Drip brewed coffee tends to be the most basic taste. You lose some of the complexity of more delicate roasts, while maintaining the bitterness and acidity pourover gets around. This can be mitigated with pre-infusion, which blooms the coffee (saturating with water to release acid), something many nicer drip brewers offer. Despite some negatives in the taste department, drip brewed coffee is the standard that most coffee drinkers learn about first.
Pourover is the same principle as drip brewed coffee, but with a bit of a lighter touch. This brew method involves brewing coffee by manually pouring water over the grounds through a filter. The nice thing about this is that you can directly control everything about the brew process. Pourover begins with a bloom, where you pour a small amount of water into the grounds to saturate them and release acid. This is followed by your first draw. In this stage, you'll pour the water in a motion spiraling out from the center, so that you can evenly saturate the grounds with water. After a first draw, you'll wait and perform another draw, this time rotating inward, to catch grounds on the sides of the filter.

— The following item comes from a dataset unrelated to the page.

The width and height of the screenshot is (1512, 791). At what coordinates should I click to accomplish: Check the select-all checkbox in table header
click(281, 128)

The result is delicate, delicious coffee that gets rid of the bitterness and scorched taste of cheaper drip brewers. The downside though, is that pourover is a time consuming process that takes practice. You'll want to measure your grind, the ratio of coffee to water, and things like kettle temp and flow rate as you go. It's a complex brew method that may not be worth the better taste at 6:00 in the morning.
Press brewed coffee is strong and thick. To brew in a press, you'll add coarse grounds and hot water, then stir vigorously and leave to brew for 10 minutes or so. After waiting, you'll plunge the press, forcing the water through the grounds and simultaneously separating them. The result is a strong, well saturated coffee that misses all of the delicate notes in flavor of offering rich chocolatey coffee taste. Best used on darker roasts, press brewed coffee definitely is a different experience than filtered brewing.

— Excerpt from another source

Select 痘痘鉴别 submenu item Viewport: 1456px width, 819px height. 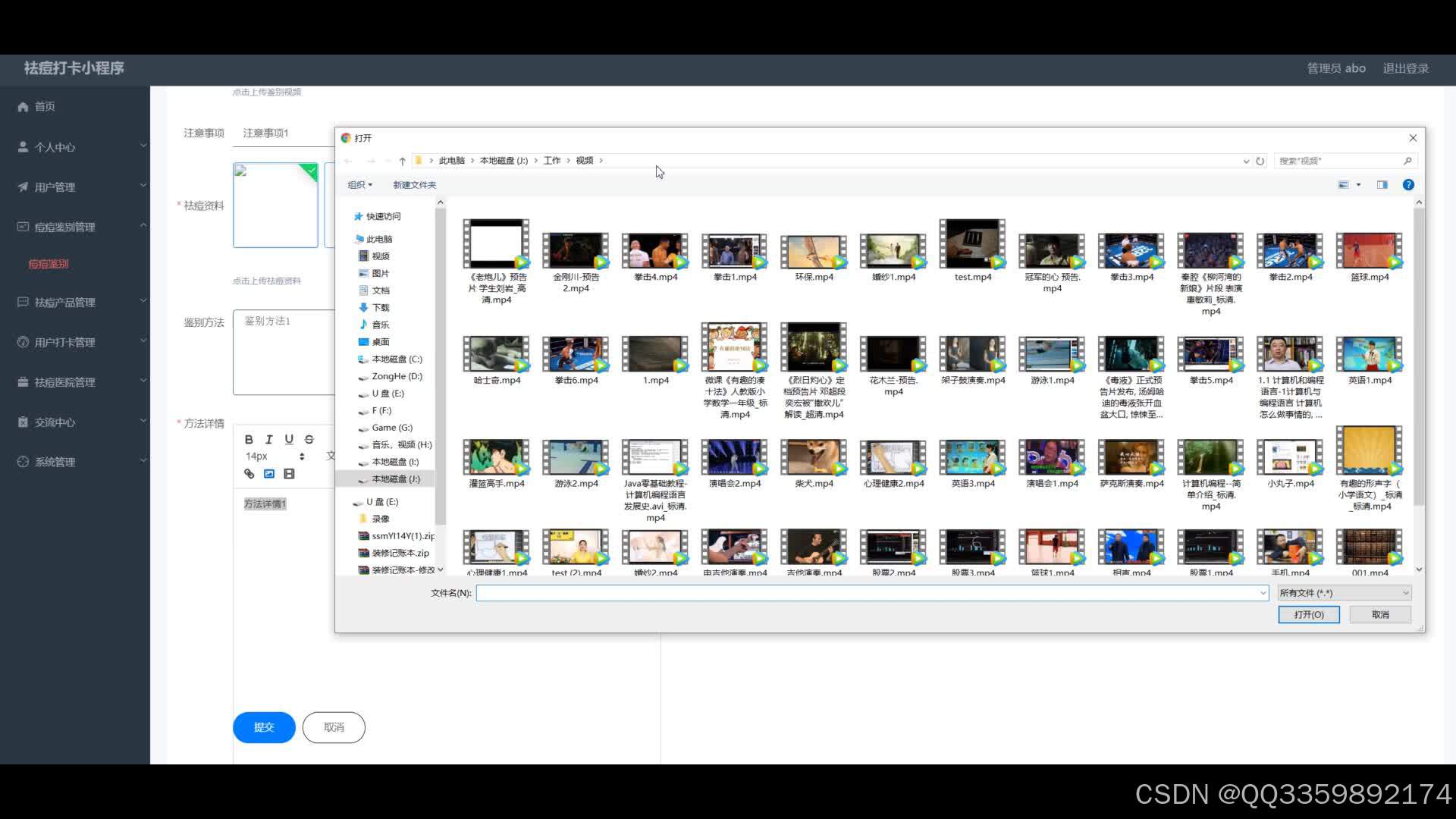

The most complex, expensive way to prepare coffee. Espresso brewing involves pressurized water being pressed through a puck of finely ground coffee. This brew method creates incredibly rich, creamy, and sweet flavors, which is why it goes so well with steamed milk. Some may find espresso to be too strong, it's also far more caffeinated than other brew methods due to the concentrated extraction.
Those things come down to taste, where the biggest hurdle for brewing espresso is cost and learning curve. Even on the low end, a proper espresso setup costs hundreds of dollars. You'll need a good burr grinder to be able to grind fine enough for espresso, as well as a specialized machine. On top of that, learning how to properly dial in a shot takes time and patience (though we do provide plenty of guides and resources for it).
With these concepts in mind, it's important to know that there are even more ways to brew out there, these are just the most common. We'll talk more about some more adventurous methods, like Turkish, in the future!